Thank you Cedric and Alan for your explanations, I think I understand a
bit better now. At the risk of offending all members of the forum, the
one that favour this or that product, here is a comment.
It appears that MD3 & BP both need to be installed on each machine that
is going to be interacting with data in the practice. This is NOT
different from the old MD2 in both MD3 & BP (except for the DBF versus
Sql stuff).
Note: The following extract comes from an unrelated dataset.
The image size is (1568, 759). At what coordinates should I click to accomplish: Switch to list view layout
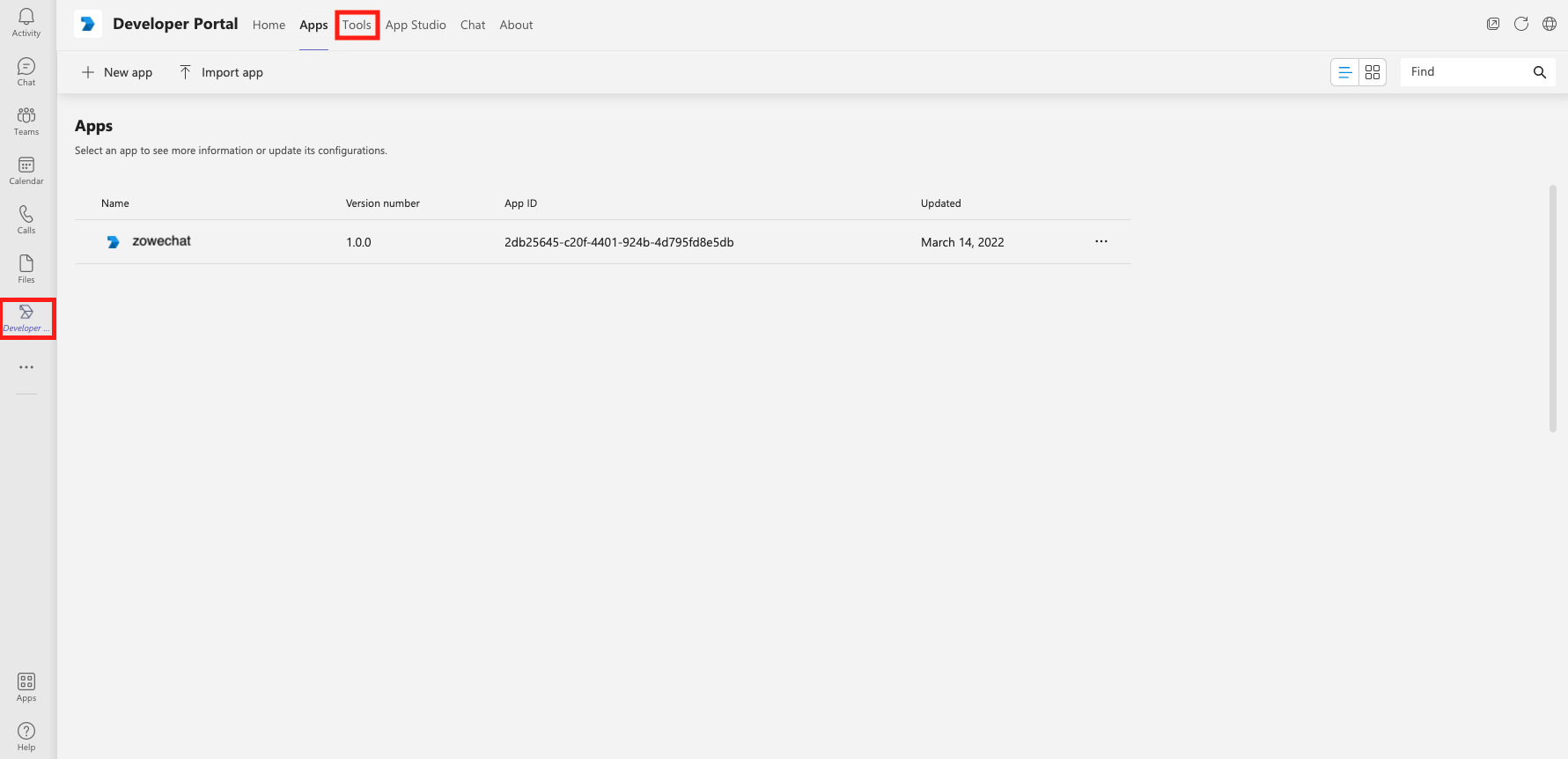tap(1344, 72)
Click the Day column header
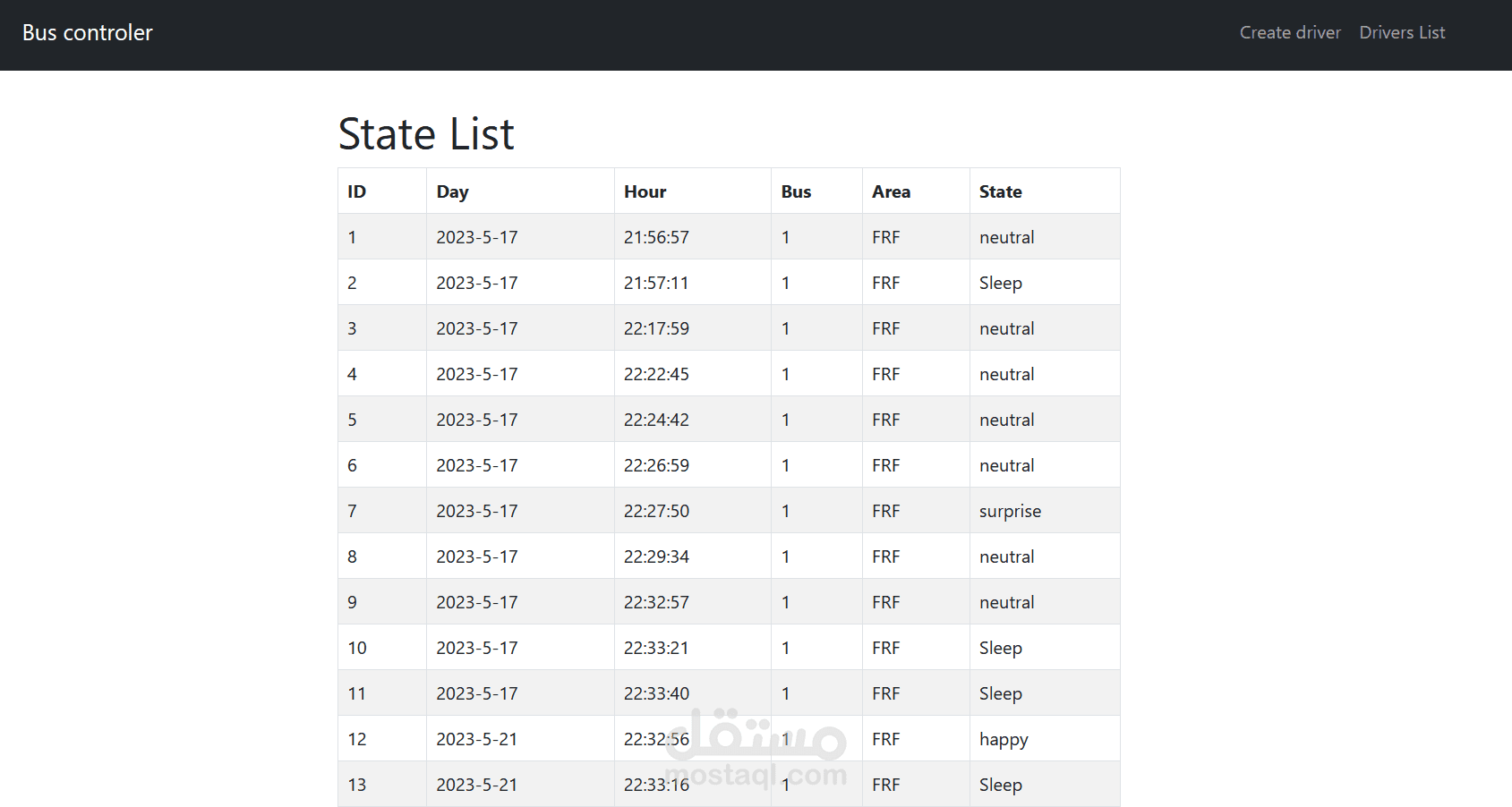This screenshot has width=1512, height=807. coord(453,191)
So, if one takes out the Sql backend for a moment, what is
in essence the real differences between MD2, MD3 & BP?.
Or is it just the Sql bit prominently displayed on product advertising?
Mario
Cedric Meyerowitz wrote:
-----Original Message-----
From: [EMAIL PROTECTED] [mailto:[EMAIL PROTECTED]
On Behalf Of Mario Ruiz
Sent: Wednesday, 21 December 2005 10:33 PM
To: General Practice Computing Group Talk
Subject: Re: [GPCG_TALK] Picking another package other than MD2
Importance: High
sorry my ignorance, why does each PC needs to be configured?
Mario.
-----Original Message-----
The other reason why BP is configured "Per User" is that the majority of
settings are stored in the database. (Major upside to this: Therefore they
are also backed up in the BP back etc)
In MD2 they are in the registry. So if the user either moves to another
computer or gets a new computer they lose their settings (Only way to back
these up in MD2 is back up the relevant registry keys and restore them).
What MD3 does I don't know. Maybe John or another user can tell us.